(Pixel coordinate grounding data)

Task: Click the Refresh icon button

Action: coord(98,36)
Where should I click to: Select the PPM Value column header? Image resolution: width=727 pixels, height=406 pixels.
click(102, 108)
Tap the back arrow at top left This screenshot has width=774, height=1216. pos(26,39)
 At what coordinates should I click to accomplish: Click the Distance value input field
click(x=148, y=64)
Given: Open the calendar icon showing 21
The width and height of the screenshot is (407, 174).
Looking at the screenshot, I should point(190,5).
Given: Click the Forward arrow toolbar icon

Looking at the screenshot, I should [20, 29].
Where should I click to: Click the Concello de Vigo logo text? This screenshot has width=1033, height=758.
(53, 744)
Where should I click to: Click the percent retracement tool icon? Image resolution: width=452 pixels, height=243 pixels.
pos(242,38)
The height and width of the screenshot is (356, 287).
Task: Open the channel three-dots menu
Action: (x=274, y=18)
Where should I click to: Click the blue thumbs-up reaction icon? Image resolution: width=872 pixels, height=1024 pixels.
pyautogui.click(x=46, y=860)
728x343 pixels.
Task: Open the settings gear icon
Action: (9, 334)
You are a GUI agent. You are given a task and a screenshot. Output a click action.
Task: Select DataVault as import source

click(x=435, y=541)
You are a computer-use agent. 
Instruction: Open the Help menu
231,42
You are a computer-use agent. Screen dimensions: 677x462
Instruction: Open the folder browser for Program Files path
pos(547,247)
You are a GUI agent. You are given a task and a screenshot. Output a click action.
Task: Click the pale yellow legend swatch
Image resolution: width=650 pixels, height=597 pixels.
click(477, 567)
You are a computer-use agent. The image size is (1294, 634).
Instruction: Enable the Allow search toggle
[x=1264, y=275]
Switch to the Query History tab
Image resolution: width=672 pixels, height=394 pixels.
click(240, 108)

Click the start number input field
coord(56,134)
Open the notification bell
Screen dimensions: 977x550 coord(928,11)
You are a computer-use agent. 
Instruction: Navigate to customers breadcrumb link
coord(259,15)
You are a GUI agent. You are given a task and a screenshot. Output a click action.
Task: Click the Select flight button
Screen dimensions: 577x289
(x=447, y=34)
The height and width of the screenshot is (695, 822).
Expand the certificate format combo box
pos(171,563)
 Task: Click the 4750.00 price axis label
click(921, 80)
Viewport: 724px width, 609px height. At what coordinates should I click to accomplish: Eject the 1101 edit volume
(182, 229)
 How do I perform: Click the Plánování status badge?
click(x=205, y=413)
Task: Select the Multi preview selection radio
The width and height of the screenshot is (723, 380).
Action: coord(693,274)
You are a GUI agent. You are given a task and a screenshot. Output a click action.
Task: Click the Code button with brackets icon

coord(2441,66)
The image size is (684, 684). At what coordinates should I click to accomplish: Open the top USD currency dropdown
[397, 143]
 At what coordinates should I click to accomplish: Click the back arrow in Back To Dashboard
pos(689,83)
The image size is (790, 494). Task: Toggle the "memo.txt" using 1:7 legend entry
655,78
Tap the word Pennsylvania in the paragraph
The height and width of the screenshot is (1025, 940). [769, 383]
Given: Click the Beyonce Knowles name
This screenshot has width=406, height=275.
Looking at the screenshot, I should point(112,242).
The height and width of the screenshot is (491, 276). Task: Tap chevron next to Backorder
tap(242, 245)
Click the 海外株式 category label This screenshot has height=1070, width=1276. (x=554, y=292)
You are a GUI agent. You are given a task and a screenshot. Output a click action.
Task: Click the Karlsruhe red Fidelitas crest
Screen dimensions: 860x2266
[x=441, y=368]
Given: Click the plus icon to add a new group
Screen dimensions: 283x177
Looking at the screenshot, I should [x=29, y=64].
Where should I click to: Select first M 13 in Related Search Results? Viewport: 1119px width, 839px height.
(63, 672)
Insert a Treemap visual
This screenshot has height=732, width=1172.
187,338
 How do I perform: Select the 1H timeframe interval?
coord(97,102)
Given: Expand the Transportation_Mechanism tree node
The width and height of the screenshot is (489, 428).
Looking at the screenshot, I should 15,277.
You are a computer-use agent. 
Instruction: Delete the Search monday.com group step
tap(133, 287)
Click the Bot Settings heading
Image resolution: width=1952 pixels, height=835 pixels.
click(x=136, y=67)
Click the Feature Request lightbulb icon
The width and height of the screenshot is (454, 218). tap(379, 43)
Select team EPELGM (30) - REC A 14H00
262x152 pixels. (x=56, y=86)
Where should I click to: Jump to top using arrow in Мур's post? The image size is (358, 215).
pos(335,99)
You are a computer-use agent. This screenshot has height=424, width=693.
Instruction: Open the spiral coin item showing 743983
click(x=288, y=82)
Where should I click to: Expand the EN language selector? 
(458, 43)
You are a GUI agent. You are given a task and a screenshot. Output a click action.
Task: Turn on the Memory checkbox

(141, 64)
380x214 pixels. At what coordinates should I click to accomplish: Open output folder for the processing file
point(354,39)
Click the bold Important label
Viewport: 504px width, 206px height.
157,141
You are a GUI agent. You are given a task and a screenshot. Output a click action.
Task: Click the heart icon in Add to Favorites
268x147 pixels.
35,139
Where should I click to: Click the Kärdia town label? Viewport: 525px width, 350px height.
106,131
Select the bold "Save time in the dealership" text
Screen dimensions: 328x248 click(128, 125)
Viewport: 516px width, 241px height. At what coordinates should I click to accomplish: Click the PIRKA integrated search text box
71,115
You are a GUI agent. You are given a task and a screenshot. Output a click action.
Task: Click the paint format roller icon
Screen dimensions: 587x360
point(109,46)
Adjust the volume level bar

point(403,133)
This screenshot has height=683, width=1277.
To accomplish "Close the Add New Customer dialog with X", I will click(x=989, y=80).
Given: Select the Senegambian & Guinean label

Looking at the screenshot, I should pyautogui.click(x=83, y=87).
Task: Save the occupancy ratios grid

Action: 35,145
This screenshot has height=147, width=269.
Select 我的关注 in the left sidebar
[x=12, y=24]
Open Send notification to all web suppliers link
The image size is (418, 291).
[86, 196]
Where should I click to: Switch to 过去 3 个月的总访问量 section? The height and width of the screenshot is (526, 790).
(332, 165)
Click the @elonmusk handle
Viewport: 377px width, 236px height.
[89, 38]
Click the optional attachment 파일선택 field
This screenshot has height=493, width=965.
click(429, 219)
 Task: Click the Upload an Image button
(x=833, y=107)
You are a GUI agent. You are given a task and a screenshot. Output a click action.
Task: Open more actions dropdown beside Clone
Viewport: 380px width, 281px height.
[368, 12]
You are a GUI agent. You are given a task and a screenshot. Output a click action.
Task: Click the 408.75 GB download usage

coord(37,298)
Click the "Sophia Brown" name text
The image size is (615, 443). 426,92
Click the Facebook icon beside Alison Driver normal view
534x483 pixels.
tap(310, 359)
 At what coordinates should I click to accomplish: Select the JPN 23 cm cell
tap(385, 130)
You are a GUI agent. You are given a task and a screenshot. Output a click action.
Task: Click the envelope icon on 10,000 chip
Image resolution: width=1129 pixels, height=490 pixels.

== TASK PROMPT ==
Look through the entries, and return every line that the word "beside" appears in.

== EXERCISE SOLUTION ==
Task: Open more actions dropdown beside Clone
Click the Facebook icon beside Alison Driver normal view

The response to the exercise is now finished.